5.11 Glossary of Terms

  1. Anti Join: A join that returns rows from the left dataset that have no match in the right dataset, keeping only left columns.

  2. Data Cleaning: The process of identifying and correcting errors, inconsistencies, missing values, and duplicates in a dataset to improve data quality.

  3. Data Dictionary: A document describing every variable in a dataset — its name, data type, units, allowed values, and plain-language definition. Also called a codebook.

  4. Data Frame: R’s primary structure for tabular data, consisting of columns (variables) of equal length.

  5. Data Tidying: The practice of structuring a dataset so that each variable forms a column, each observation forms a row, and each value occupies a single cell.

  6. dplyr: A tidyverse package providing a consistent set of “verbs” for data manipulation, including filter(), select(), mutate(), summarize(), and group_by().

  7. Duplicate: A row in a dataset that is identical to another row across all columns. Duplicates should be investigated and, if confirmed as errors, removed with distinct(). Some duplicates may represent legitimate repeated measurements.
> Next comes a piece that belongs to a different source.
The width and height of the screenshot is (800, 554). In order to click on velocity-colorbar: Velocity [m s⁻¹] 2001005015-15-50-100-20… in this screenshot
  8. Full Join: A join that returns all rows from both datasets, filling unmatched values with NA.

  9. group_by(): A dplyr function that segments a data frame into groups based on one or more variables, so that subsequent operations (like summarize()) are computed within each group.

  10. Imputation: The practice of replacing missing values with estimated values (e.g., the mean or median) rather than removing the affected rows.
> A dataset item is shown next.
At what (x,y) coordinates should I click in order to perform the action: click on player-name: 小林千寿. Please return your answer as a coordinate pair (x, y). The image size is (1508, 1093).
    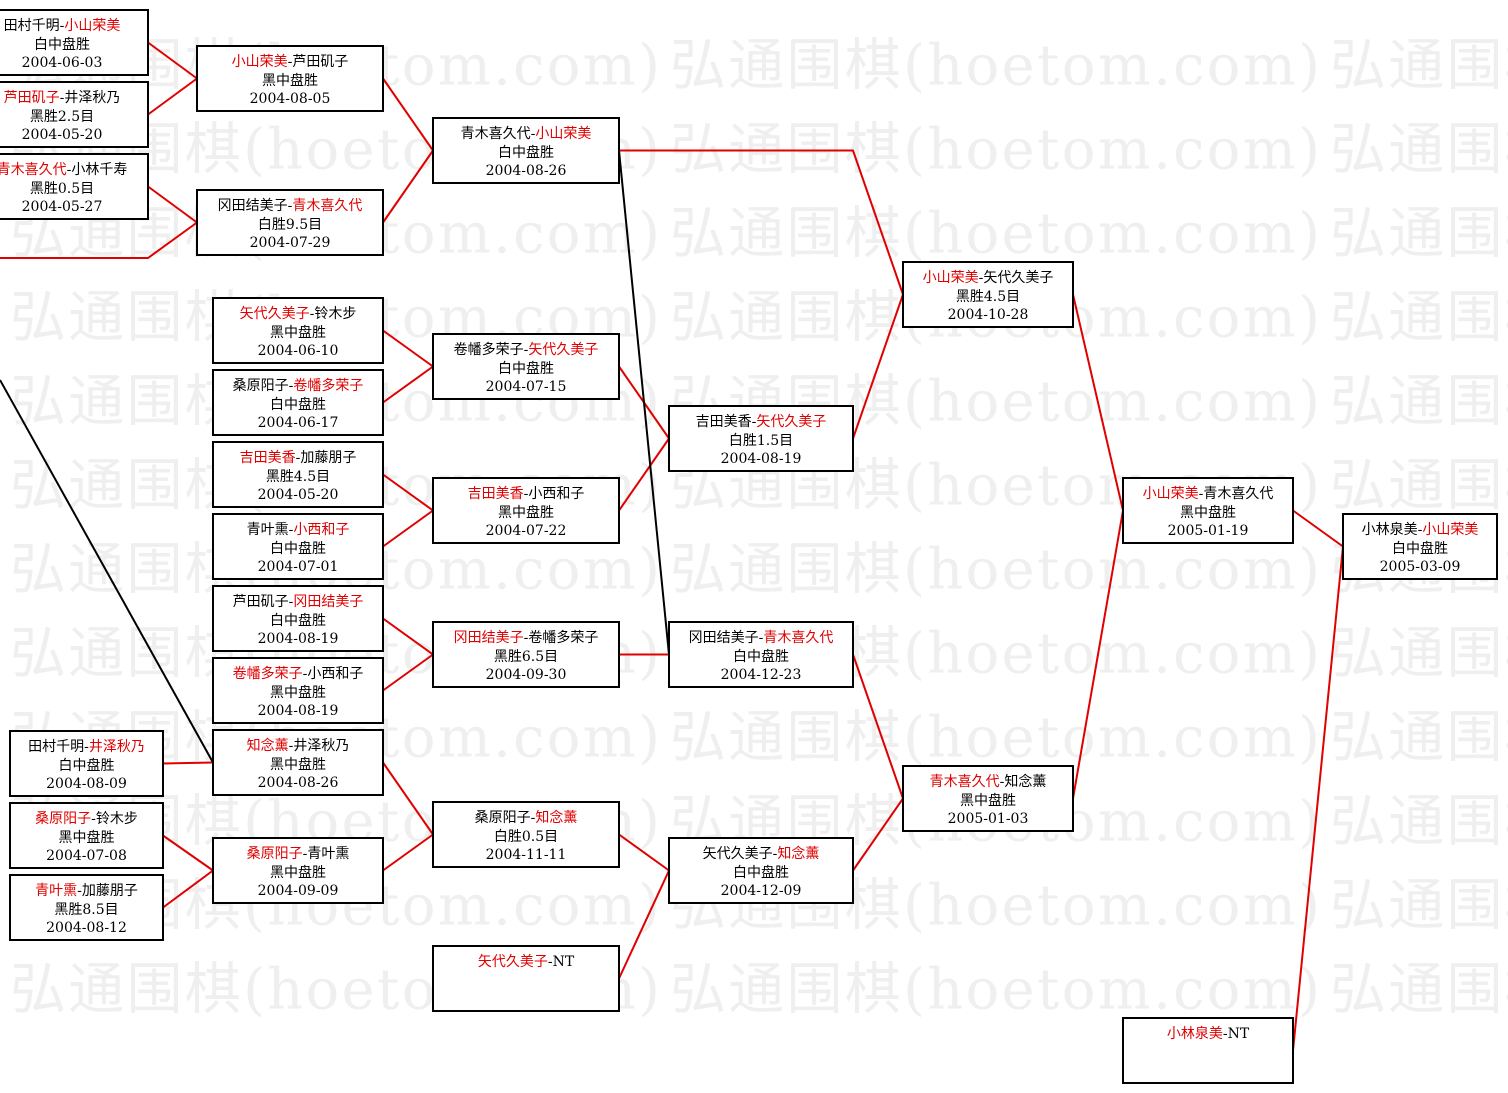
    Looking at the image, I should click on (99, 170).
  11. Inner Join: A join that returns only rows with matching values in both datasets.

  12. Left Join: A join that returns all rows from the left dataset, with matching rows from the right dataset. Unmatched rows have NA in the right columns.

  13. Messy Data: Any dataset arrangement that violates the principles of tidy data. Common forms include variables stored in rows, multiple variables in a single column, or values spread across column names.

  14. Missing Value (NA): R’s representation of a missing or unavailable data point. Functions like mean() return NA by default when input contains missing values unless na.rm = TRUE is specified.

  15. Pipe Operator (|>): An operator that passes the result of one expression as the first argument to the next function, enabling readable chains of data operations.

  16. pivot_longer(): A tidyr function that transforms data from wide format to long format by gathering column names into a variable column and their values into a value column.

  17. pivot_wider(): A tidyr function that transforms data from long format to wide format by spreading a variable’s values across multiple columns.

  18. Reproducibility: The ability for others (or your future self) to re-run an analysis and obtain the same results. Achieved through organized project structure, documented code, and separation of raw and processed data.

  19. Right Join: A join that returns all rows from the right dataset, with matching rows from the left dataset.

  20. Semi Join: A join that returns rows from the left dataset that have a match in the right dataset, but includes only columns from the left dataset.

  21. SQL (Structured Query Language): The standard language for querying and manipulating data in relational databases. SQL operations like SELECT, WHERE, GROUP BY, and JOIN map directly to dplyr functions.

  22. Tidy Data: A dataset structured so that each variable forms a column, each observation forms a row, and each value occupies a single cell. This standard simplifies analysis in R’s tidyverse ecosystem.

  23. tidyr: A tidyverse package for reshaping data between wide and long formats using pivot_longer() and pivot_wider().

  24. Tidyverse: An ecosystem of R packages designed for data science, sharing a consistent philosophy, grammar, and data structure. Core packages include dplyr, tidyr, ggplot2, and readr.

  25. Validation: The process of checking that data values fall within expected ranges and conform to expected types, used to catch data entry errors and anomalies early in the preparation process.